HuffPo‘s Paul Blumenthal and JM Rieger discovered that if Bannon discussed immigration problems on Breitbart podcasts and radio programs, he always appealed to the widely-despised 1973 book. The terrorists put a chunk of the references of Bannon together. In addressing a perceived “invasion” of immigrants into the US and other western nations, Bannon consistently characterizes the situation with exhausted phrases such as, “I call it the Camp of the Saints.”

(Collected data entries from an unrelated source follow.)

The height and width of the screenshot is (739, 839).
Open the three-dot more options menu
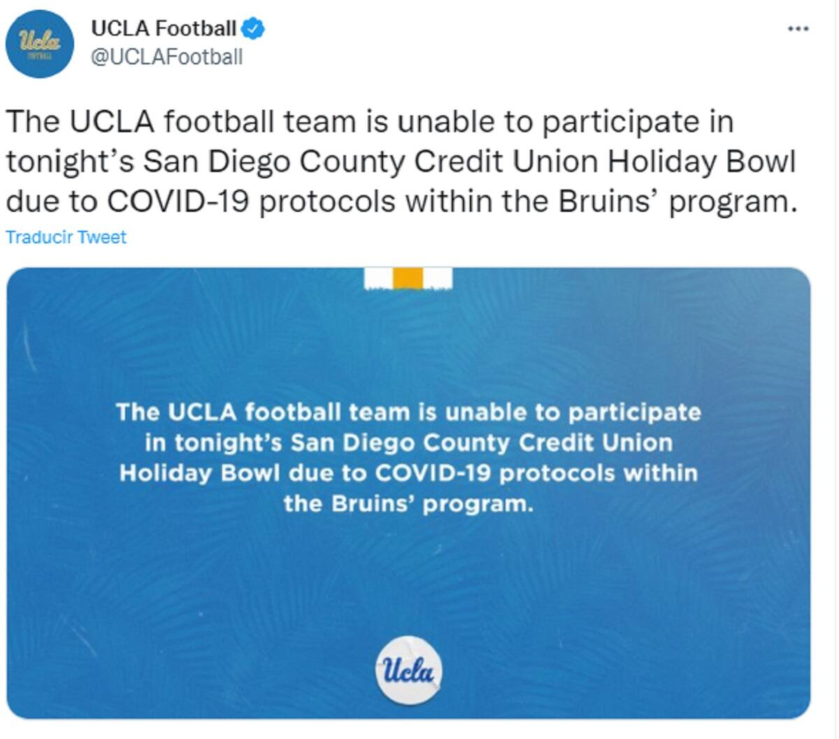pyautogui.click(x=798, y=29)
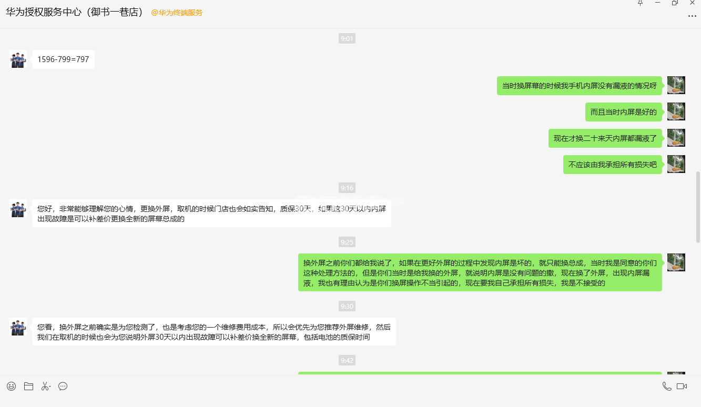Toggle the pin window on top icon
This screenshot has height=407, width=701.
pyautogui.click(x=640, y=3)
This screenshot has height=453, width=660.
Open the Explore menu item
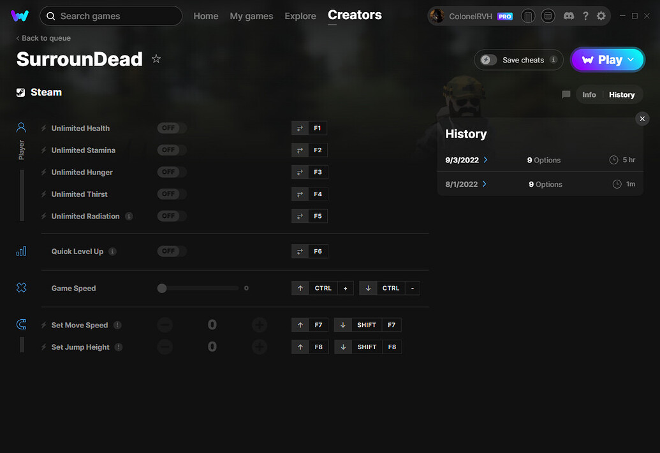pos(300,16)
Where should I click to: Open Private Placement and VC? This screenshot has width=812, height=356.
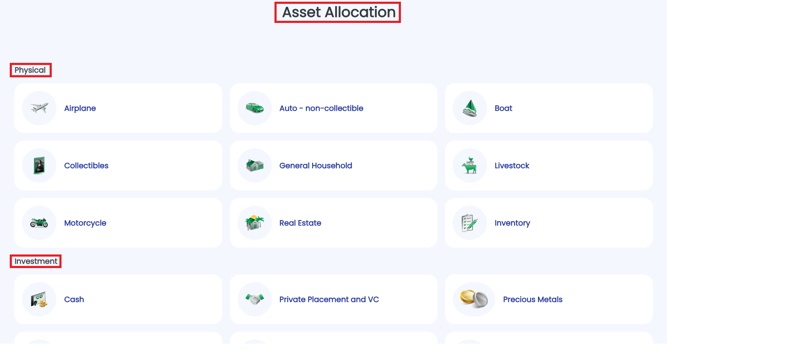329,299
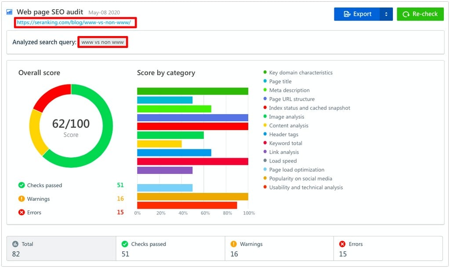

If you’ve never heard of The Camp of the Saints earlier, it is likely because you are not a bigot. The publication never gained traction past the far-right in circles. As soon as an English version was released in 1975, Kirkus took no offenders, concluding: “The publishers are presenting The Camp of the Saints as a significant occasion, and it likely is, in much the same sense that Mein Kampf proved to be a significant occasion”
You may be wondering “Could it actually be Mein Kampf poor?” Well, let us just Have a Look at the book’s assumption, as outlined by HuffPo:
The storyline of The Camp of the Saints follows a poor Indian demagogue, called “the turd-eater” since he literally eats shit, and the deformed, seemingly psychic child who sits on his shoulders. Together, they lead an “armada” of all 800,000 impoverished Indians drifting into France. Dithering European politicians, bureaucrats and spiritual leaders, including a liberal pope from Latin America, disagreement whether to let the ships land and accept the Indians or to get the right thing – from the publication’s eyesight – by recognizing that the threat that the migrants pose and murdering them all.
This paragraph speaks for itself.
The novel was penned by Jean Raspail, a man Wikipedia describes, in high apocalyptic style, as an “author, explorer and traveller.” He has produced an extensive body of work within his lifetime and has received accolades for his contributions to analysis. Oh, and in 2004 he had been sued by the International League against Racism and Anti-Semitism for inciting racial hatred, even although the petition was reversed by the court.
The publication has gone into reprint a couple of times from the U.S. Scribner has been the first American publishing house to have the manuscript that was interpreted, but following weak sales the torch has been handed to Cordelia Scaife May, sister of the conservative benefactor, Richard Mellon Scaife. The next time that the publication went into print was by John Tanton’s small publishing house, Social Contract Press, that urges for intense population management and has bothering historic connections to white nationalist groups; it’s been termed a “hate group” by the Southern Poverty Law Center. The most recent series of the book was in 2001; we wouldn’t be shocked if a new variant is soon encouraged by Bannon.
The entire post is well worth a look. But yet another question for our own readership? Writers and readers know better than most just how much our personal proclivities show.